Xiang Pan, Joon Kim
Labeling is expensive and highly human-relied. For general domain text classification tasks, e.g., sentiment analysis or topic classification, BERT embedding is self-clustered and does not need many annotations to get high accuracy. But for a new domain (e.g., COVID-19), the Pretrained Language Models’ embedding may not satisfy the good self-clustered property. This project tend to explore the tranfer learning and active learning in the less pretrained domain.

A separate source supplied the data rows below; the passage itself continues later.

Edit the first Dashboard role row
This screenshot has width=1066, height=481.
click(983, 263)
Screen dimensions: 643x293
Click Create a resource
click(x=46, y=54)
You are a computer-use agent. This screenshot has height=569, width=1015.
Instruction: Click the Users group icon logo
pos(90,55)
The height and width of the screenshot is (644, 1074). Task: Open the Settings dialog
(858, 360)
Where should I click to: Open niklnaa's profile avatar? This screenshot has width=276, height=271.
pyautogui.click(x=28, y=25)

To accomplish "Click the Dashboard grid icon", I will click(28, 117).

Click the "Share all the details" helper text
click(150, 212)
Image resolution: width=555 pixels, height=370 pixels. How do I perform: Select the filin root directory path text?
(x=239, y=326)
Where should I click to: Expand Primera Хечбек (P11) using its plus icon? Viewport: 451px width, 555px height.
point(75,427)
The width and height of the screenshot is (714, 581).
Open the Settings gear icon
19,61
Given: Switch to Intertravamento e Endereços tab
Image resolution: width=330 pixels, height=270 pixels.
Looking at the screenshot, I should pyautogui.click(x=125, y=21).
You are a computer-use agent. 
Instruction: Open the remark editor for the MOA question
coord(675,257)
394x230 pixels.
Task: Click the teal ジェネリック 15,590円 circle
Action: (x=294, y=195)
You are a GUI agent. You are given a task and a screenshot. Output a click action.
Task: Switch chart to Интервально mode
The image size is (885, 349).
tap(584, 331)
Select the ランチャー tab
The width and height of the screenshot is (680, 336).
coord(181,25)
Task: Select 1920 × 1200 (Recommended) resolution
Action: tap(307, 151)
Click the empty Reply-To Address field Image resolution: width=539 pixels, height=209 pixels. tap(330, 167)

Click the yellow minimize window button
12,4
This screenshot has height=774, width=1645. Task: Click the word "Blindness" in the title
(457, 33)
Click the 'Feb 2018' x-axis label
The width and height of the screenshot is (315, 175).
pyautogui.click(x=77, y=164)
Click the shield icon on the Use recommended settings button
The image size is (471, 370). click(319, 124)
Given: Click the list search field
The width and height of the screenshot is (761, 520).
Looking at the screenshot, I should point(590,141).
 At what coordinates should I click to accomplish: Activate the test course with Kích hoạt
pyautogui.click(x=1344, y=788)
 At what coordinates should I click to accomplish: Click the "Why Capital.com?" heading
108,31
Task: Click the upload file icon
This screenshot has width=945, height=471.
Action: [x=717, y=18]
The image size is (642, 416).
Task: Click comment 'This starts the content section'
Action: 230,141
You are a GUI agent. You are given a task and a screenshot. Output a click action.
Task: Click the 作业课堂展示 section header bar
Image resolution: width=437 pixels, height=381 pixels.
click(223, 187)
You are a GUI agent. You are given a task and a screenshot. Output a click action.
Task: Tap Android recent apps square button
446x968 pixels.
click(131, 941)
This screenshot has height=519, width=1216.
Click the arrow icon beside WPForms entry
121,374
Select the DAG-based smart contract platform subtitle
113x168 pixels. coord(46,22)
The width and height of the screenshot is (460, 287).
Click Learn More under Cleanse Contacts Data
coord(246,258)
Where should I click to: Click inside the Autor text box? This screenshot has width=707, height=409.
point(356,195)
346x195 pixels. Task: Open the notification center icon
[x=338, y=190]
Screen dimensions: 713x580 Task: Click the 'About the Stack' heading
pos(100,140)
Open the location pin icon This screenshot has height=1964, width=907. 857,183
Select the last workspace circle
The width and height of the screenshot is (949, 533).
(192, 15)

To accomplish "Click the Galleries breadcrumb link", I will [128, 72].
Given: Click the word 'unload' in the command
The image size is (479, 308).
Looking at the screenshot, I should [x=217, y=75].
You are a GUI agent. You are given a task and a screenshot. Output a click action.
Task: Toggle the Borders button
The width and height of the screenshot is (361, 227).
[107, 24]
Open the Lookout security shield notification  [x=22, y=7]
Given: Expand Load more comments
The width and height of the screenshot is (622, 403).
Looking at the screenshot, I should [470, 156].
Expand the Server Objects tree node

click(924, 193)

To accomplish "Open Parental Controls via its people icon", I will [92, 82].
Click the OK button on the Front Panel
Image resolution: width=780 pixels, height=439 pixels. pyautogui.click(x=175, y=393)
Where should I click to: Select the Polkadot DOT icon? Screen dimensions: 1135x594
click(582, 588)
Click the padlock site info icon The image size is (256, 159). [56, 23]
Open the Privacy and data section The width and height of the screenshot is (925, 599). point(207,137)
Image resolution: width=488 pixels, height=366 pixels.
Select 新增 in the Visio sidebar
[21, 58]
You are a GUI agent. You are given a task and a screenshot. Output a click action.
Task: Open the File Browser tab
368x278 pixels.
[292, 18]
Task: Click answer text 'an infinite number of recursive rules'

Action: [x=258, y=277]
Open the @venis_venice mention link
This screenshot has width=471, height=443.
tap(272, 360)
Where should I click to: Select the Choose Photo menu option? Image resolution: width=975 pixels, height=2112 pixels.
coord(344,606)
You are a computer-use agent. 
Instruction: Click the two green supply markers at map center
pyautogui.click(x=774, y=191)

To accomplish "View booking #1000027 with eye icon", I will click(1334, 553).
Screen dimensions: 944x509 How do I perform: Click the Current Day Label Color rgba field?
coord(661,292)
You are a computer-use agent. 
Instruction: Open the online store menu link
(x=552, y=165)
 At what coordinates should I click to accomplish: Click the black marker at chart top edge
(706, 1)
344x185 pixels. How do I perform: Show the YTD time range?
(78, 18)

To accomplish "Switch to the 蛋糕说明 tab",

All the model can be found in the huggingface repo.
.
├── cached_datasets
├── cached_models
├── ckpt_path.txt
├── figures
├── LICENSE
├── lightning_logs
├── name2id.json # wandb unique id log
├── notebooks
├── options.py
├── outputs
├── project.csv
├── README.md
├── RESULTS.md
├── scripts # all the scripts
├── task_datasets # self-defined datasets based on pytorch datasets
├── task_models # pytorch-lightning models
├── tasks # differnt task types
├── tools
├── viz # visualization related files
└── wandb # wandb local log results
You can check the scripts folder to find the bash scripts. All the scripts and code should be run in the project folder.
# for scritps
./scripts/run_al_base.sh
# for python
python ./tasks/*.py --arges
./scripts/run_al_base.sh # baseline model active learning
./scripts/run_al_domain.sh # same domain transferred model
./scripts/run_al_task.sh # same task transferred model
./scripts/run_al_task_and_domain.sh # task&domain transferred model
python tasks/run_active_learning_training.py --method <AL_Method> --max_epochs 100 --lr 1e-5 --batch_size 32 --gpus 0,
# e.g.
python tasks/run_active_learning_training.py --method random --max_epochs 100 --lr 1e-5 --batch_size 32 --gpus 0,
Please check 310.yml for the enviroment setting.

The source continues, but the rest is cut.